> _本文抜粋_:

雑技団のショーを観た朝陽劇場 。ショーの開始前
雑技団のショー
雑技団のショー
雑技団のショー

万里の長城にのぼる
 洋の東西を問わず、国の防備には必ずと言っていいほど防壁が築かれる。私も随分多くの防壁、要塞などを見てきたが、「万里」の形容詞で括られるだけあって、ここ中国の『万里の長城』にかなうものはあるまい。東は渤海湾の山海関から西は甘粛の嘉峪関まで、私はもの好きにも双方を訪ねたし、その間にある長城を見学しているが、これらを合わせた規模にかなう防壁は他にあるまい。
 歴史的には、元々、紀元前数世紀に中国が分立していた頃、それぞれが敵に対して築いていた防壁を、秦の始皇帝が中国を統一した後に継ぎ合わせたものである。そして、14世紀の明の時代に蒙古の襲撃を恐れて長城を拡張し、また強化したものが、現在につながっている。

> _目標_:
1 > 本文抜粋の「雑技団のショーを観た朝陽劇場 。ショーの開始前」から「にかなう防壁は他にあるまい。」までを、一字一句違えずに再現せよ。
2 > 本文抜粋によれば、万里の長城の東端と西端はそれぞれどこか。
資料はここでは一切使用しない。

> _表示資料_:

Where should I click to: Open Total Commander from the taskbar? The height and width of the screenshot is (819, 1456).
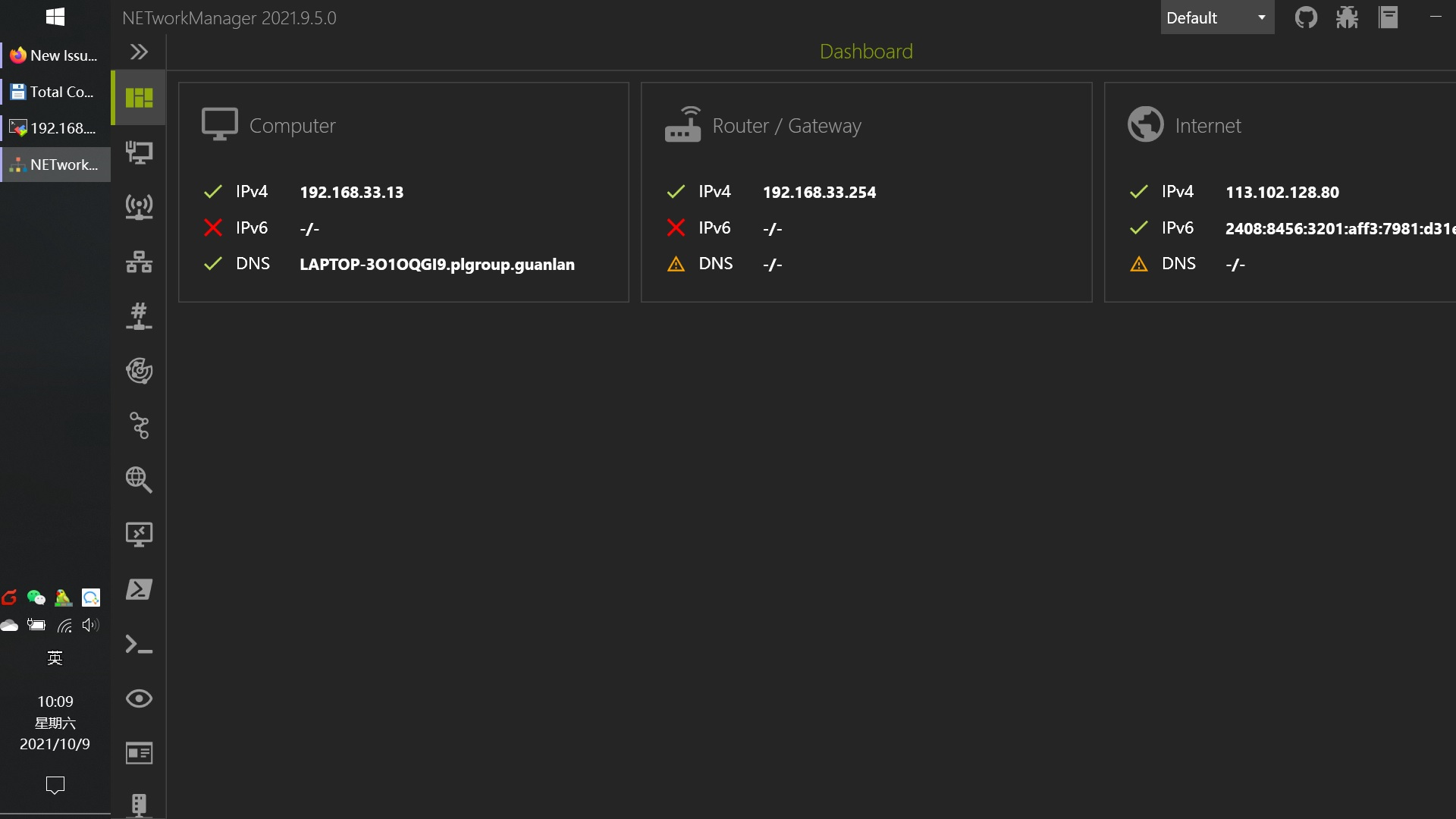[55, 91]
...
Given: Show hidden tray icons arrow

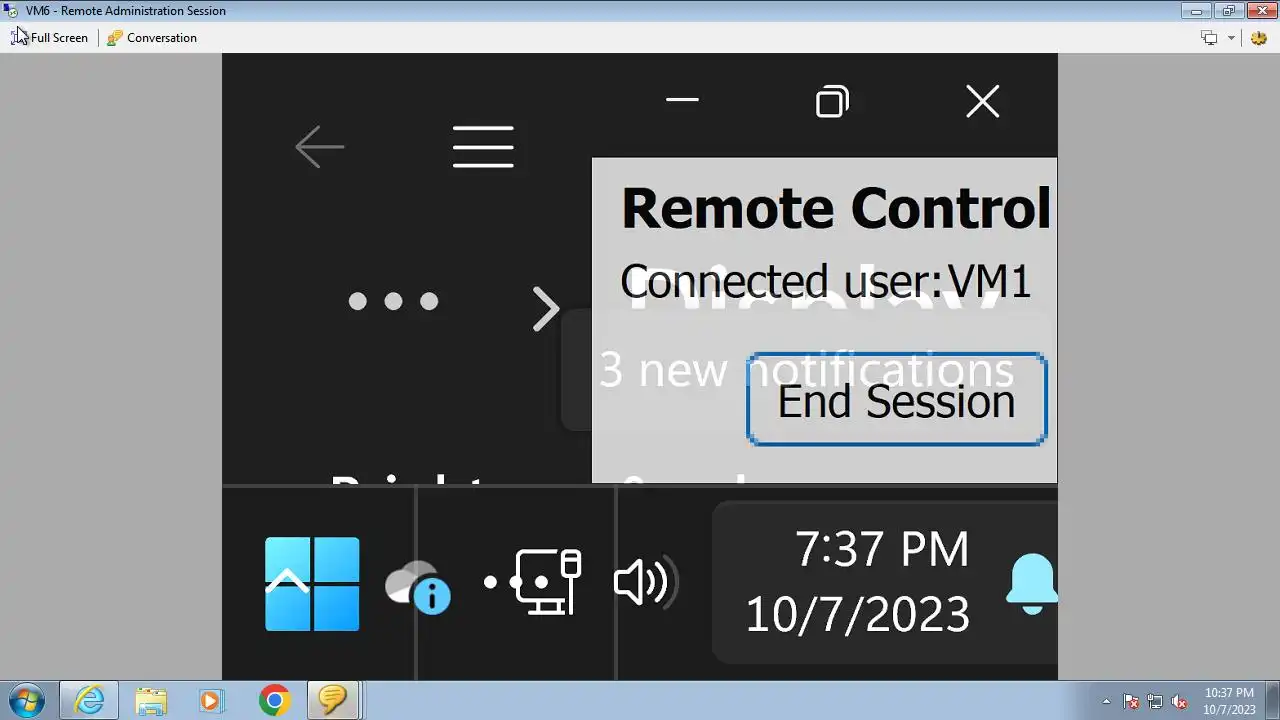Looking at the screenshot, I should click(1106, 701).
...
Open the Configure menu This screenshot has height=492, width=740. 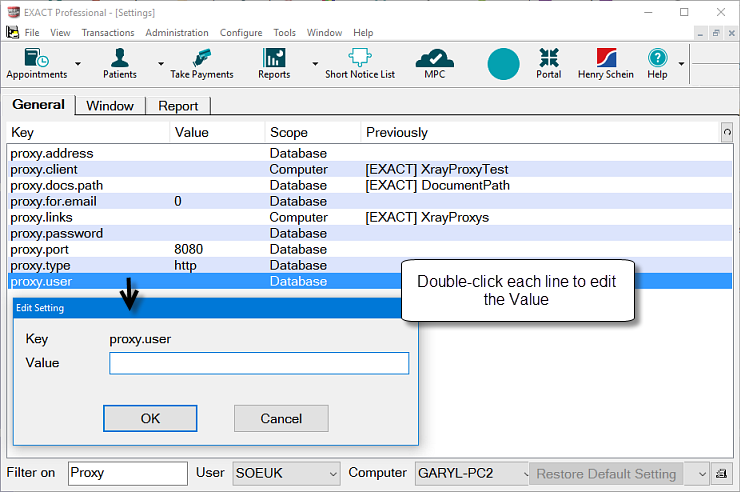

> _各作業の解答_:
1 >
雑技団のショーを観た朝陽劇場 。ショーの開始前
雑技団のショー
雑技団のショー
雑技団のショー

万里の長城にのぼる
 洋の東西を問わず、国の防備には必ずと言っていいほど防壁が築かれる。私も随分多くの防壁、要塞などを見てきたが、「万里」の形容詞で括られるだけあって、ここ中国の『万里の長城』にかなうものはあるまい。東は渤海湾の山海関から西は甘粛の嘉峪関まで、私はもの好きにも双方を訪ねたし、その間にある長城を見学しているが、これらを合わせた規模にかなう防壁は他にあるまい。

2 > 東は渤海湾の山海関、西は甘粛の嘉峪関。